Buakaw Por Pramuk is probably the most internationally recognizable fighter that Thailand has ever produced. The two time K-1 middleweight champion is a genuine superstar who regularly headlines shows in Europe, Japan and Korea. He has not fought in Thailand since 2002 so it was a rare treat for fans to see him back on home soil for an exhibition match with former trainer Namsak Noi, who is now based at Rawai Muay Thai in Phuket. The two had not spoken for years following Namsak Nois' acrimonious departure from the Por Pramuk camp years before but they were reunited to perform a Muay Thai demonstration in front of a packed crowd at Patong Boxing Stadium.
Before the show Buakaw found time to talk with MTP Magazine, and had this to say about being reunited with Namsak Noi afterall these years,

‘I am looking forward to seeing Namsak Noi again and hopefully I will get a chance to talk with him because he used to be my trainer.'


Buakaw's commitments to K-1 means he rarely gets the opportunity to fight under Muay Thai rules. K-1 rules differ from Muay Thai, in that elbows are forbidden and fighters are only allowed a single strike from within the clinch. So does the former Lumpinee Champion miss being able to utilize these weapons?
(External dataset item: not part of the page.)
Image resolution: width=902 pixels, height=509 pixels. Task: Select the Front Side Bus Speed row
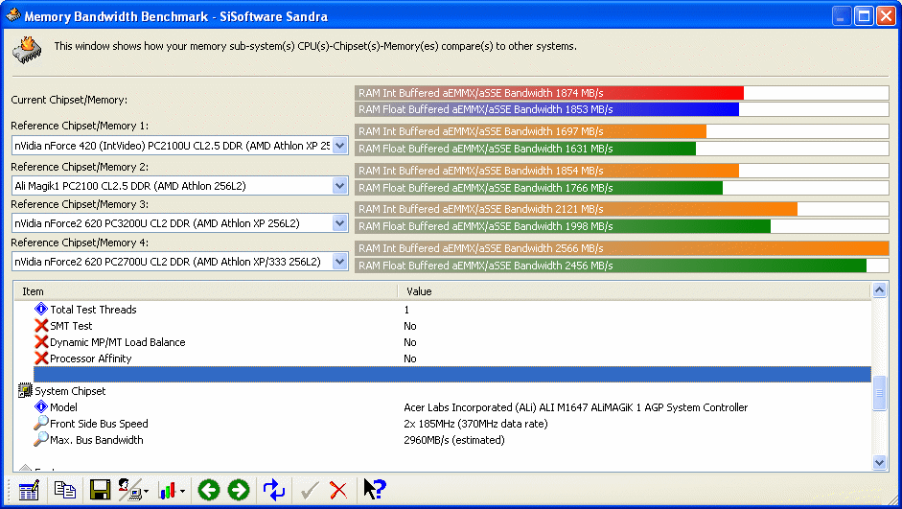point(99,424)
‘I do miss Thai boxing but it's okay because I'm very happy to be able to bring fame to Thailand. If I have a chance, I will come back to Muay Thai again but it really depends on my management. They would like me to do some Thai Boxing but I can't do it full time at the moment"


Buakaw may be returning to the Muay Thai ring later this year if a rematch with Contender Asia finalist John Wayne Parr, rumoured to be taking place in Jamaica in June, actually goes ahead.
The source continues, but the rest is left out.